◆ **WHAT IS REQUIRED**:
Could you give again exactly, and only, the lines from the one holding "The width and" through the end of the data, both ends included, with pictures left out?

◆ **Records contained in a dataset**:
__________________________________________________

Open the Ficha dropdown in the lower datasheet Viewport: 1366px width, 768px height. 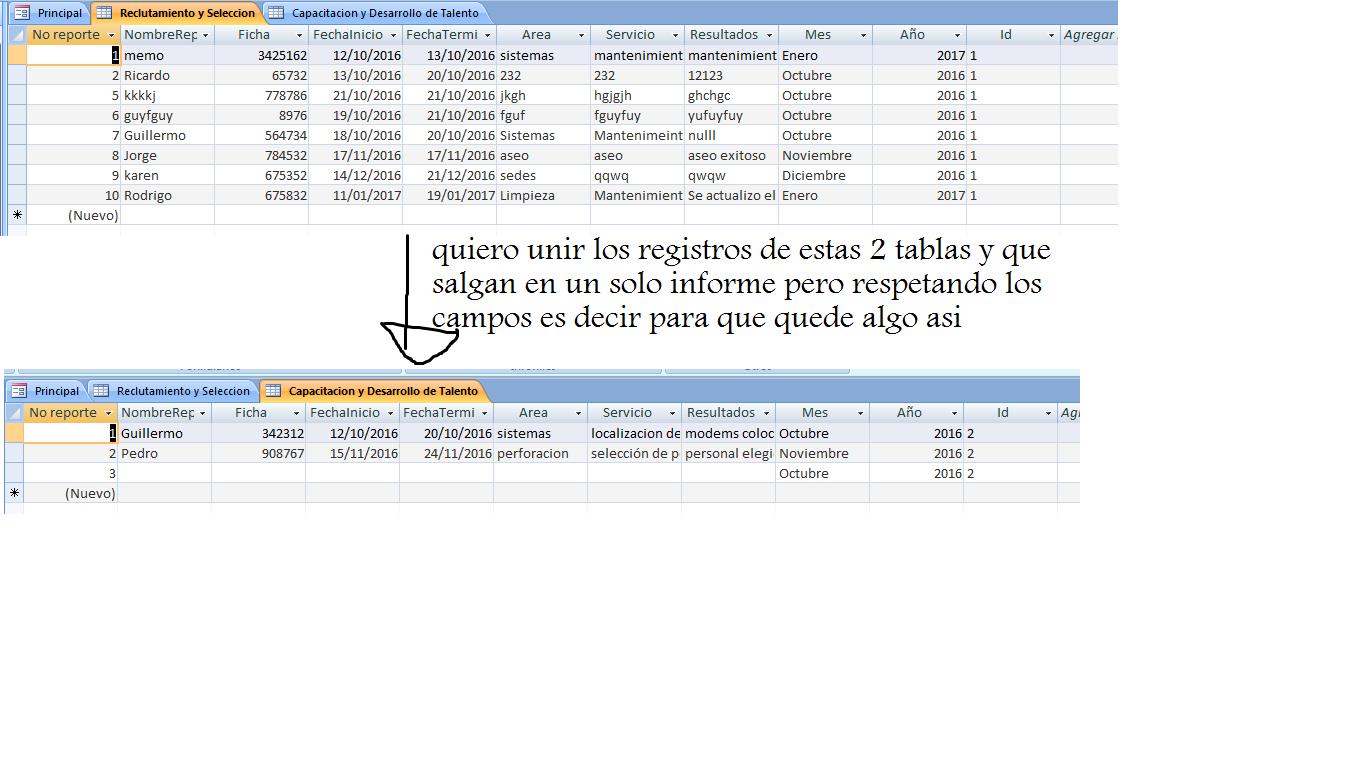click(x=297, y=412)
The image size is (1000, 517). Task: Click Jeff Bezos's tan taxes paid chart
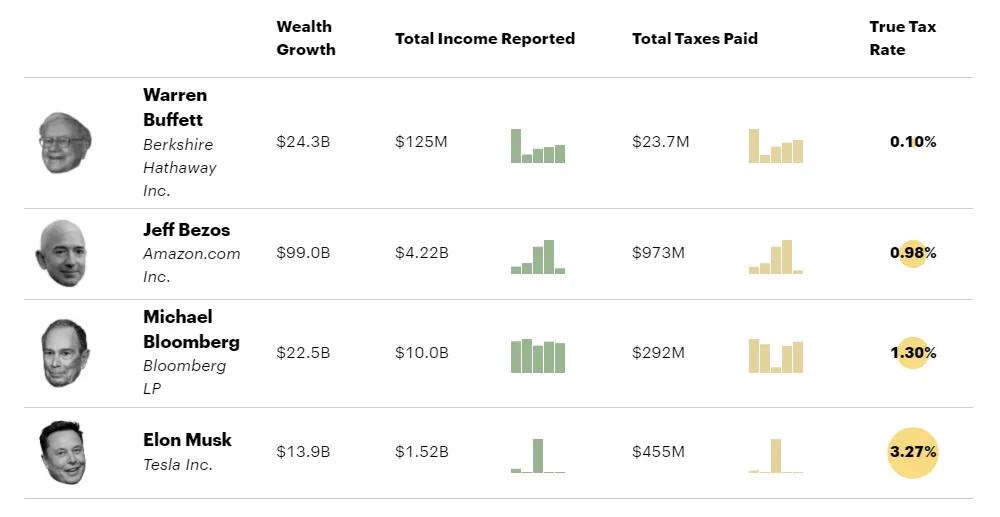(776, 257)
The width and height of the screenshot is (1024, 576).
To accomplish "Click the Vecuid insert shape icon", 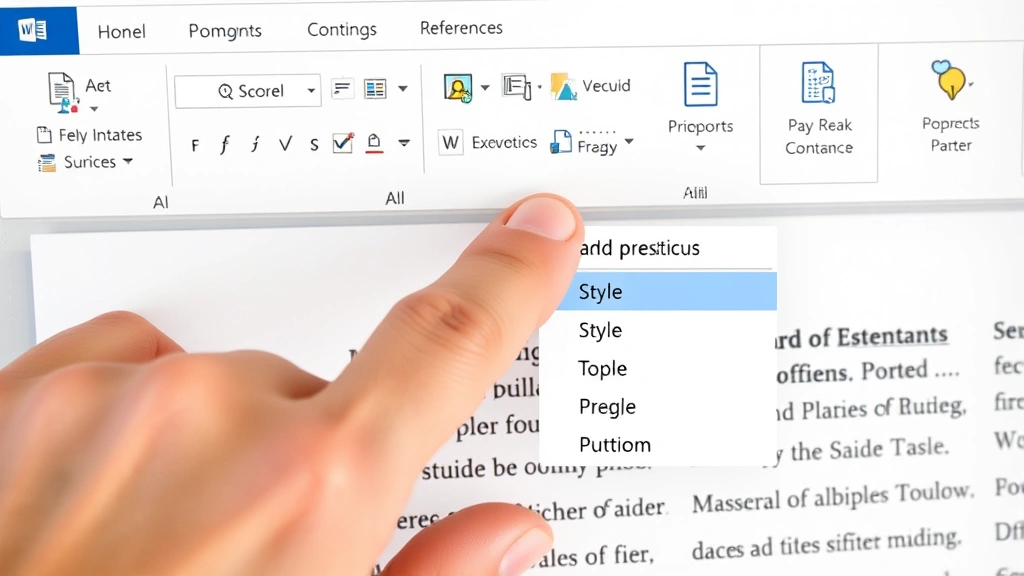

__________________________________________________

◆ **WRITTEN ANSWER**:
The width and height of the screenshot is (1024, 576).
To accomplish "Click the Vecuid insert shape icon", 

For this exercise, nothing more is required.